[EJERCICIO]
Extrae sin cambiar nada del texto sobre los glaciares de Islandia todo lo que va desde "Estamos en el" hasta "emblemas de soledad.", incluidas esas palabras.

=== DOCUMENTO ===

Estamos en el barco. Desde el puente, una vez pasado el susto, interpretamos la partida del iceberg como un exilio. Nuestros ojos están velados de melancolía. Como no les adjudicamos ninguna intención concreta, los témpanos nos parecen ser emblemas de soledad.
CAROLINA EXTREMERA | El 18 de agosto de 2019, un grupo de unas cien personas realizó una peregrinación en Islandia hasta el glaciar Okjökull. Era una peregrinación de duelo. En el silencio de la blancura y la nieve, se pudo escuchar la voz del escritor Andri Snaer Magnason mientras las personalidades de los distintos ámbitos de la sociedad islandesa allí citadas bajaban la cabeza en actitud de recogimiento. También habló Odur Sigurðsson, el glaciólogo que en 2014 había viajado hasta la cima de una de sus protuberancias y verificó que no se renovaba desde hacía años. Fue él quién pidió que fuera eliminado de la lista de los más de 400 glaciares de Islandia; ahora es un trozo de hielo muerto. Dejaron, también, una placa donde se puede leer la siguiente inscripción: “Carta al futuro. Ok es el primer glaciar islandés que perdió su estatus de glaciar. En el curso de los doscientos próximos años, todos nuestros glaciares habrán corrido la misma suerte. Esta lápida testimonia que todos sabemos lo que sucede y lo que debería hacerse. Quien la lea sabrá si lo hicimos. Agosto de 2019”.

=== EXTRACTO DE DATOS ===

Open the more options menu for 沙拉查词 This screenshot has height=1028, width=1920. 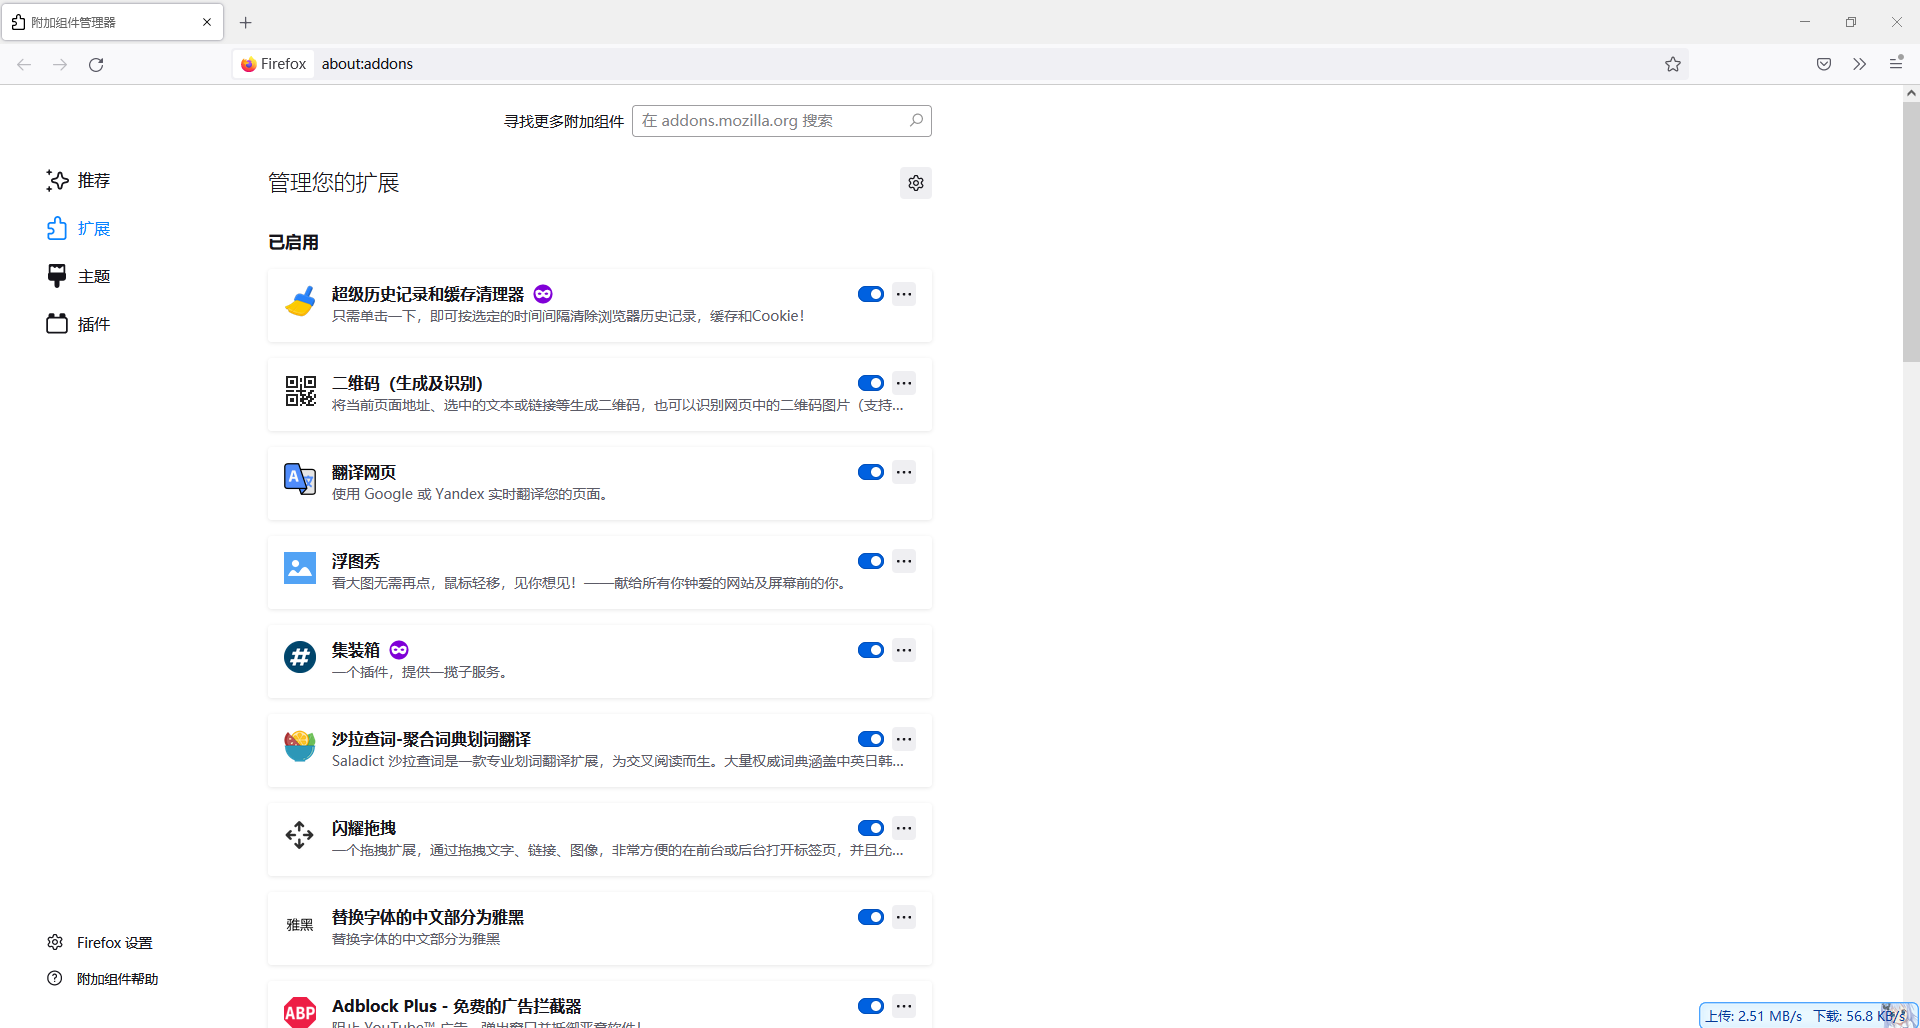coord(903,739)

===

[RESPUESTA CORRECTA]
Estamos en el barco. Desde el puente, una vez pasado el susto, interpretamos la partida del iceberg como un exilio. Nuestros ojos están velados de melancolía. Como no les adjudicamos ninguna intención concreta, los témpanos nos parecen ser emblemas de soledad.